DFU Error - Cannot Upload Sketch to R4 Minima

IDE 2.1.1 now allows me to upload sketches to an Uno R4 WiFi, but I still cannot upload sketches to a Minima.

For a simple sketch that uploads fine to an R4 WiFi I get the following error message on the Minima:

Sketch uses 33716 bytes (12%) of program storage space. Maximum is 262144 bytes.
Global variables use 2524 bytes (7%) of dynamic memory, leaving 30244 bytes for local variables. Maximum is 32768 bytes.
dfu-util 0.11-arduino4

Copyright 2005-2009 Weston Schmidt, Harald Welte and OpenMoko Inc.
Copyright 2010-2021 Tormod Volden and Stefan Schmidt
This program is Free Software and has ABSOLUTELY NO WARRANTY
Please report bugs to dfu-util / Tickets

Cannot open DFU device 2341:0069 found on devnum 7 (LIBUSB_ERROR_NOT_FOUND)
No DFU capable USB device available
Failed uploading: uploading error: exit status 74

Is there anything I can do to fix this?

1 Like

@flynace
I'm not aware of this, but I'll keep an eye on the issue

Are you running native windows or in a VM?
do you have some system restrictions that would not allow access to raw USB peripherals?

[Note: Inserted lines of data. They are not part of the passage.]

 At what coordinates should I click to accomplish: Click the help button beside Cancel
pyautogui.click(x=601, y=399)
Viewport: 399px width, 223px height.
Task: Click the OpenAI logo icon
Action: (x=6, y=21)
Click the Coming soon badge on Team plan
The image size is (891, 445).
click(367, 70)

I've had troubles on some particular VMs, but natively the tool should just see the resource and move on with firmware upload.

In particular in DFU mode with dfu-util there's no proper bootloader on the board which might cause some re-enumeration issues.

can you double-tap the reset button on the Minima and retry the upload?
don't worry about the serial port to select, it should just push through at low level

Hi @ubidefeo - I am using a standard Dell Precision 5540 laptop with Windows 10 and no restrictions that I am aware of.

When I double tapped the reset button the Minima status changed to disconnected and a Windows Notification popped up saying 'Setting up a Santiago'.

Trying to upload a sketch produced the same error message and it takes a while before the Minima shows reconnected to the COM port.

I am having similar issues with a Giga R1, so I assume it is my Windows installation, but I don't know what I can do to fix it.

At least the R4 WiFi is now working, so thank you very much for that!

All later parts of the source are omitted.